Bending over backwards: How flexibility is more important than ever in logistics

Are your logistics processes flexible enough?

To be successful in logistics, a number of criteria must be met. First, a strong sense of trust must exist between broker and client. Second, it’s an flexibility in logisticsabsolute must that all those involved in the process are both professional and readily contactable. And perhaps more important than any other, the entire process must be flexible in its approach in order to succeed.

There are, of course, others, but flexibility is perhaps the most important point to focus on for now. This is due to an ever-changing logistical landscape in which consumers and customers alike expect quicker dispatch and faster delivery. To achieve this, flexibility is key and, in today’s post, we take a look at what this means.

The importance of being flexible in logistics

Across the supply chain, there are a number of places where circumstances can change unexpectedly.

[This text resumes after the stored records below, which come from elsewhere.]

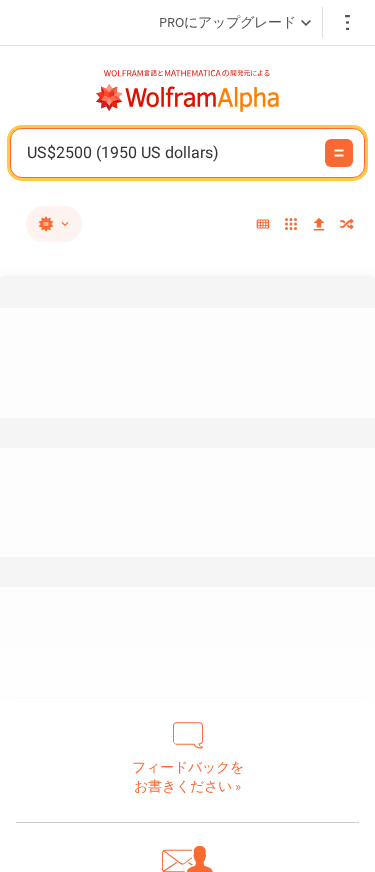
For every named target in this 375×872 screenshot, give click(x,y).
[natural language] (54, 224)
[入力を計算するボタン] (339, 153)
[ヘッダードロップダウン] (349, 22)
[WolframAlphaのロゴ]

Without going into too much detail, when considering a network as vast and intricate as that of a supply chain, it’s easy to see how and why certain aspects of that network may change suddenly. Because of this, it’s important to be able to adapt your approach.

It’s easy, too, to forget just how many different requirements a logistics team can have when completing a client’s order. Every consumer is different, and we don’t treat any two the same. In logistics, we have to recognise that the needs of customers differs form one to the next: varying modes of transport to deliver within varying timescales to all kinds of different consumers are all part and parcel of the industry, and in order to meet this range of needs, flexibility is key.

How it’s done

Attempting to adopt flexibility in logistics can have disastrous effects if experience and knowledge aren’t on your side. Fortunately, for a logistics broker, both of these are.

A logistics broker is an expert in their field. Over time, a broker has built up a great deal of contacts within the industry. The nature of the role requires delivering a huge range of logistical requirements through not only liaising with a suitable shipping company, but negotiating the finer details such as price and payment, too. As such, a logistics broker is well qualified for the task of providing flexibility and solutions to any problems that may present themselves, and as a result, are often seen as indispensable by those who choose to hire one.

Although a huge range of changes in circumstance may arise (many of which we wouldn’t even be able to think of, given how specialist logistics can be), an example of one could be a faulty delivery vehicle. If goods are in transit and are suddenly stopped due to a serious vehicle malfunction, this may jeopardise delivery time. However, a flexible approach may consider a few solutions: calling the company to send another vehicle to continue with the stock; calling a local company to send a vehicle and continue with the stock, or a third, more situation-specific answer. Without flexibility, those goods may be sat there for a while. Having the correct experience and knowledge, though, means that this would not be the case.